Everybody would be getting in everybody else’s way and nobody would get anywhere. Individual liberty would have become social anarchy. There is a danger of the world getting liberty-drunk in these days like the old lady with the basket, and it is just as well to remind ourselves of what the rule of the road means. It means that in order that the liberties of all may be preserved, the liberties of everybody must be curtailed. When the policeman, say, at Piccadilly Circus, steps into the middle of the road and puts out his hand, he is the symbol not of tyranny, but of liberty.
You may not think so. You may, being in a hurry, and seeing your car pulled up by his insolence of office, feel that your liberty has been outraged. “How dare this fellow interfere with your free use of the public highway?” Then, if you are a reasonable person, you will reflect that if he did not interfere with you, he would interfere with no one, and the result would be that Piccadilly Circus would be a maelstrom that you would never cross at all. You have submitted to a curtailment of private liberty in order that you may enjoy a social order which makes your liberty a reality.
Liberty is not a personal affair only, but a social contract. It is an accommodation of interests. In matters which do not touch anybody else’s liberty, of course, I may be as free as I like. If I choose to go down the road in a dressing- gown who shall say me nay? You have liberty to laugh at me, but I have liberty to be indifferent to you. And if I have a fancy for dyeing my hair, or waxing my moustache (which heaven forbid), or wearing an overcoat and sandals, or going to bed late or getting up early, I shall follow my fancy and ask no man’s permission. I shall not inquire of you whether I may eat mustard with my mutton. And you will not ask me whether you may follow this religion or that, whether you may prefer Ella Wheeler Wilcox to Wordsworth, or champagne to shandy.
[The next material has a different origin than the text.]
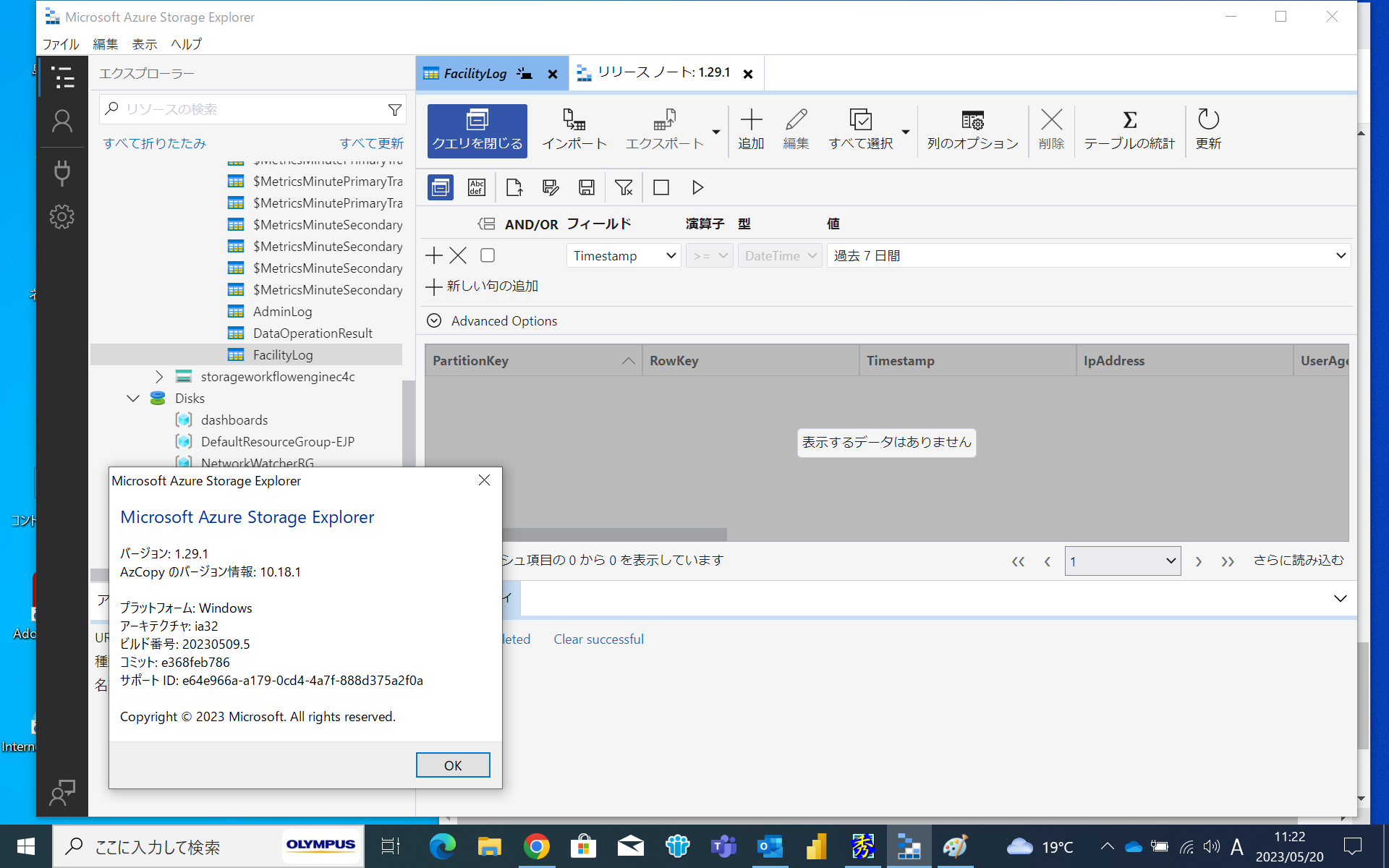
Task: Open account management in left sidebar
Action: pos(62,122)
In all these and a thousand other details you and I please ourselves and has no one’s leave.
We have a whole kingdom in which we rule alone, can do what we choose, be wise or ridiculous, harsh or easy, conventional or odd. But when we step out of that kingdom, our personal liberty of action becomes qualified by other people’s liberty. I might like to practice on the trombone from midnight till three in the morning. If I went onto the top of Everest to do it, I could please myself, but if I do it in my bedroom my family will object, and if I do it out in the streets the neighbours will remind me that my liberty to blow the trombone must not interfere with their liberty to sleep in quiet.
There are a lot of people in the world, and I have to accommodate my liberty to their liberties. We are all liable to forget this, and unfortunately we are much more conscious of the imperfections of others in this respect than of our own. A reasonable consideration for the rights or feelings of others is the foundation of social conduct.
It is in the small matters of conduct, in the observance of the rules of the road, that we pass judgment upon ourselves, and declare that we are civilized or uncivilized. The great moments of heroism and sacrifice are rare. It is the little habits of commonplace intercourse that make up the great sum of life and sweeten or make bitter the journey.